Just like data frames (because, at their core, data frames are actually lists) you can access individual elements in the list using the $
symbol:
extract <- my_list$all_data
class(extract)
## [1] "data.frame"
str(extract)
## 'data.frame': 5 obs. of 3 variables:
## $ numbers: int 1 2 3 4 5
## $ letters: chr "a" "b" "c" "d" ...
## $ logic : logi TRUE FALSE FALSE TRUE TRUE
If you find an R object is the wrong class for the function you need, what can you do? This is where coercian comes into play.
All the classes have an as.this
function, which, when you pass an R object in, will try to change it to what you need.
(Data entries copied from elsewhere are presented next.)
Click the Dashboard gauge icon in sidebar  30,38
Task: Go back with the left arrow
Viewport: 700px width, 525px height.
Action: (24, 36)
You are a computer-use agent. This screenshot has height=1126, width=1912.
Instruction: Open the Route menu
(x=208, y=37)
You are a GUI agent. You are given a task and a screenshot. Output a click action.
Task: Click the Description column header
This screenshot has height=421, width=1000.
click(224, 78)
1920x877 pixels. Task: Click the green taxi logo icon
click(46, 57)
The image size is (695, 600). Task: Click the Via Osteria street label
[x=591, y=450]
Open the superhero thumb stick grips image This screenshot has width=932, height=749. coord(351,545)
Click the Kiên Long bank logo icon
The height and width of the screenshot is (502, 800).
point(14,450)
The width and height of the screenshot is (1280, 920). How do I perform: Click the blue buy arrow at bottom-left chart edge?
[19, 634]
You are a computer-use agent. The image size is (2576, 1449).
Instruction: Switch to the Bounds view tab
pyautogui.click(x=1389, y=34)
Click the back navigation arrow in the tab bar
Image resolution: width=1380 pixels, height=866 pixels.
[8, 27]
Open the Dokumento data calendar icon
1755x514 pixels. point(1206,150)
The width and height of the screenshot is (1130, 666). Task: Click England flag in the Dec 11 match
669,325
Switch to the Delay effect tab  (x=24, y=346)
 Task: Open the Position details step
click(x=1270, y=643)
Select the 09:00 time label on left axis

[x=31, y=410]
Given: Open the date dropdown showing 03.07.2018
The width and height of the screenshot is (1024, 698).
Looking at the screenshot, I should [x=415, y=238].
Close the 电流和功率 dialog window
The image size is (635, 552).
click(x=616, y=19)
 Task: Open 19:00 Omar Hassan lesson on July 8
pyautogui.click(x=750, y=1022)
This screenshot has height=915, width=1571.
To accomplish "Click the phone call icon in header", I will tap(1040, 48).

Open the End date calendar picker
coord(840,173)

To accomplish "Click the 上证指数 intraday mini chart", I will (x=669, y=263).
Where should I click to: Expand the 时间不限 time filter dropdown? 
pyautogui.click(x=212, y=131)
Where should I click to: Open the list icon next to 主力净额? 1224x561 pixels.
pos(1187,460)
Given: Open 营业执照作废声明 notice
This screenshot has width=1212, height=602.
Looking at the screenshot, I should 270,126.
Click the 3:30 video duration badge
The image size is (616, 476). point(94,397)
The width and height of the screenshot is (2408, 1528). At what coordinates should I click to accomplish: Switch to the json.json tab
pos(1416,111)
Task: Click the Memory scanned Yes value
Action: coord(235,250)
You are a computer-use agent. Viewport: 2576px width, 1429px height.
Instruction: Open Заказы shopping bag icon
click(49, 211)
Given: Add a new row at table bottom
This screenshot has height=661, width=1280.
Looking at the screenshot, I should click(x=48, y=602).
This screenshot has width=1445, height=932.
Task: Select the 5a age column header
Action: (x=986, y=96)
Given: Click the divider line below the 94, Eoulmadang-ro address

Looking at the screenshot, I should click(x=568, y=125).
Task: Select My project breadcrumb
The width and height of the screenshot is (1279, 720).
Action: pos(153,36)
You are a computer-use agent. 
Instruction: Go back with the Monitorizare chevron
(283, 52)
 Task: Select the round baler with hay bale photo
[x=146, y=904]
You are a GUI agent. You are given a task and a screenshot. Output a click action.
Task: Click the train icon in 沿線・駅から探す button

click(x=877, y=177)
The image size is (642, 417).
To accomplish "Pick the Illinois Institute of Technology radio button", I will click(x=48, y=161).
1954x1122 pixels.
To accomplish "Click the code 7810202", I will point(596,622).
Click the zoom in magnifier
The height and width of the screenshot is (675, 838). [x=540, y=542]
It will usually throw an error if this is impossible (which is much better than failing silently!).
Some coercing functions as shown below:
# Quotes indicate characters
as.character(-1:3)
## [1] "-1" "0" "1" "2" "3"
# 0 is FALSE, everything else is TRUE
as.logical(-1:3)
## [1] TRUE FALSE TRUE TRUE TRUE
# Character to date
as.Date("2015-01-02")
## [1] "2015-01-02"
# If your dates are in format other than YYYY-MM-DD, then you need to include
# the `format` argument
as.Date("20150102", format = "%Y%m%d")
## [1] "2015-01-02"
as.Date("12-24-2016", format = "%m-%d-%Y")
## [1] "2016-12-24"
# To change factors to numeric, be careful to go via as.character first
numeric_factor <- factor(1, levels = 5:1)
numeric_factor
## [1] 1
## Levels: 5 4 3 2 1
# This gives the result as 5, as that's the first factor
wrong_factor <- as.numeric(numeric_factor)
wrong_factor
## [1] 5
# But, if we use as.character, then we get what's expected/desired.
right_factor <- as.numeric(as.character(numeric_factor))
right_factor
## [1] 1
As you start to work with R, you will find that you are working with a range of classes, and, when it comes to multi-classes, you will find yourself wanting everything to be a vector or a data frame… until you hit a use case where, all of the sudden, you need more flexibility in the structure (including data nested within other data), at which point you will find yourself in list
world. Lists can be maddening…until they’re not. Do you remember when you were first learning how to use pivot tables in Excel? It’s the same thing: kinda’ confusing at first, but kinda’ genius once you’re comfortable with them!